> _Work instructions_: Begin your transcription at the line containing "1200x675 pixels." and continue it, word for word, to the final line below. Include only those lines and skip the pictures.

──────── Data in this exercise

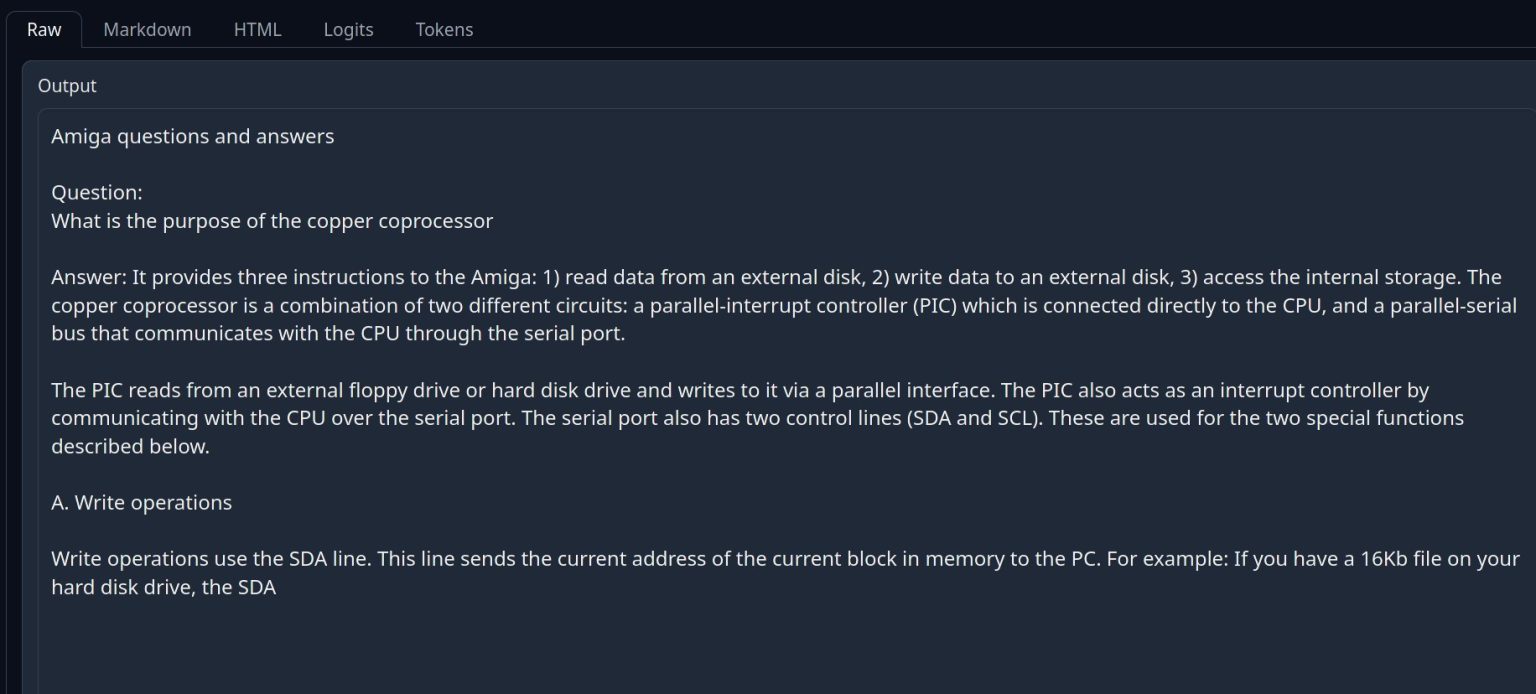This screenshot has width=1536, height=694.
Task: Click the Output label
Action: [67, 86]
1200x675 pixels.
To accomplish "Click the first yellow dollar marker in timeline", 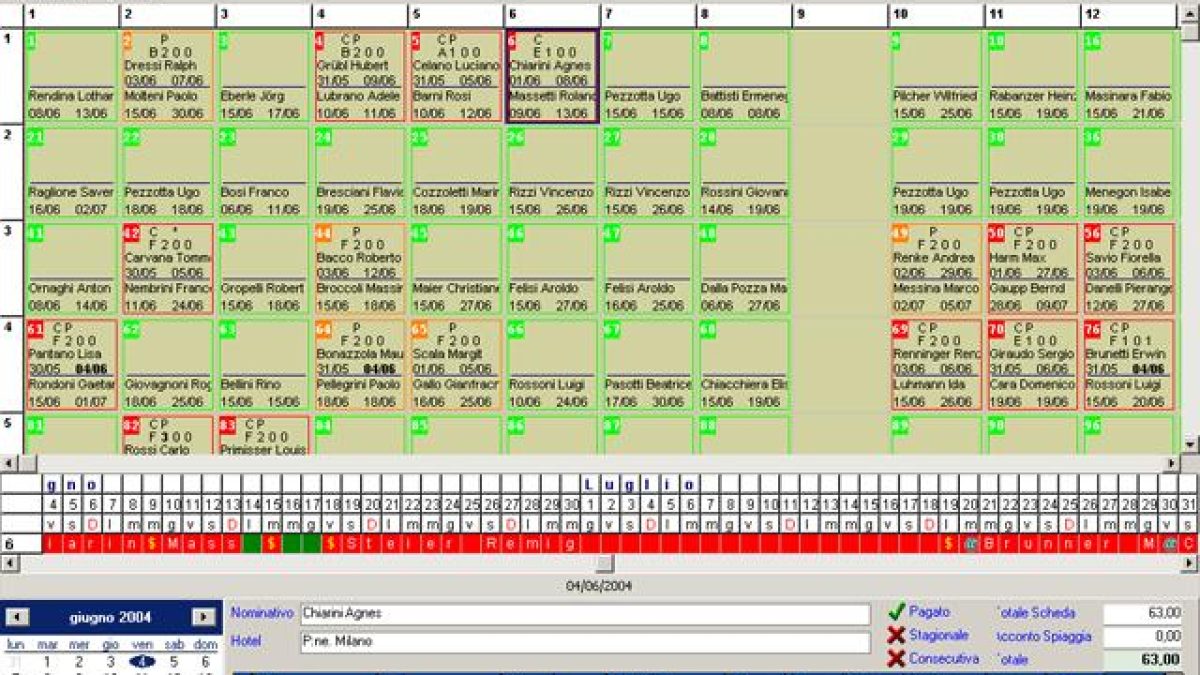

────────────────

> _Answer to the problem_:
1200x675 pixels.
To accomplish "Click the first yellow dollar marker in timeline", 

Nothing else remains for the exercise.